# Damage first time out this year !!!!!!



## Eyesell (Nov 7, 2003)

Hope this dosen't happen to anyone else, be careful backing up !!


----------



## Eyesell (Nov 7, 2003)

Here's another of just how messed up the bumper is


----------



## Eyesell (Nov 7, 2003)

another after I took the bumper off, guess I was lucky my BOSS spreader was off being repaired or something like that :crying:

Fortunately it didn't hit the brackets that hold the hitch for the spreader.


----------



## Eyesell (Nov 7, 2003)

Last one with it naked LOL, probably won't get fixed till spring, can't be without truck.

Second thought was to just get dealer to order new bumper, tailgate and parts before hand and then take it in for one day vs. leaving it while they get parts, just a thought.


----------



## NEPSJay (Jan 15, 2004)

oh dude....that sucks the biggie.... Hope you can fix for cheap.


----------



## dirt digger (Feb 27, 2005)

OUCH...guess those reverse sensors didn't do too well...was it a lightpole?


----------



## watchamakalit (Jan 11, 2004)

you should be able to have the dealer order parts and when they get them they will want your truck for a couple of hours to make sure the paint matches.

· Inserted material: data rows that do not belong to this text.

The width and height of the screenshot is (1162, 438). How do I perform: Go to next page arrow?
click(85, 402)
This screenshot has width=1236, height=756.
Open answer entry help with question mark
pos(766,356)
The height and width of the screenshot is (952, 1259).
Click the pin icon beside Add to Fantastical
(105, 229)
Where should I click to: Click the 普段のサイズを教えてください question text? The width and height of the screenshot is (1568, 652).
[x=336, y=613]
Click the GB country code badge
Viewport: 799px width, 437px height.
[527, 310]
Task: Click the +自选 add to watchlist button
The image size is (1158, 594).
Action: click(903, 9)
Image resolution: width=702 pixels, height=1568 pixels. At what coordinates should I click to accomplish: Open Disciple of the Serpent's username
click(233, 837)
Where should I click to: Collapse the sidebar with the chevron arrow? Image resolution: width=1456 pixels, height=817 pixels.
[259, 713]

THen they will need it to install. Most deallers will work with you on stuff like that. Might be worth giving them a call.


----------



## Eyesell (Nov 7, 2003)

Yeah, big one, had sensors off :crying:  little snow in morning, cleaned them and never have problems again, just forgot to turn them back on, what a "friggin idiot"


----------



## PipeGuy (Nov 30, 2005)

Eyesell said:


> ... probably won't get fixed till spring. Second thought was to just get dealer to order new bumper, tailgate and parts before hand and then take it in for one day vs. leaving it while they get parts, just a thought.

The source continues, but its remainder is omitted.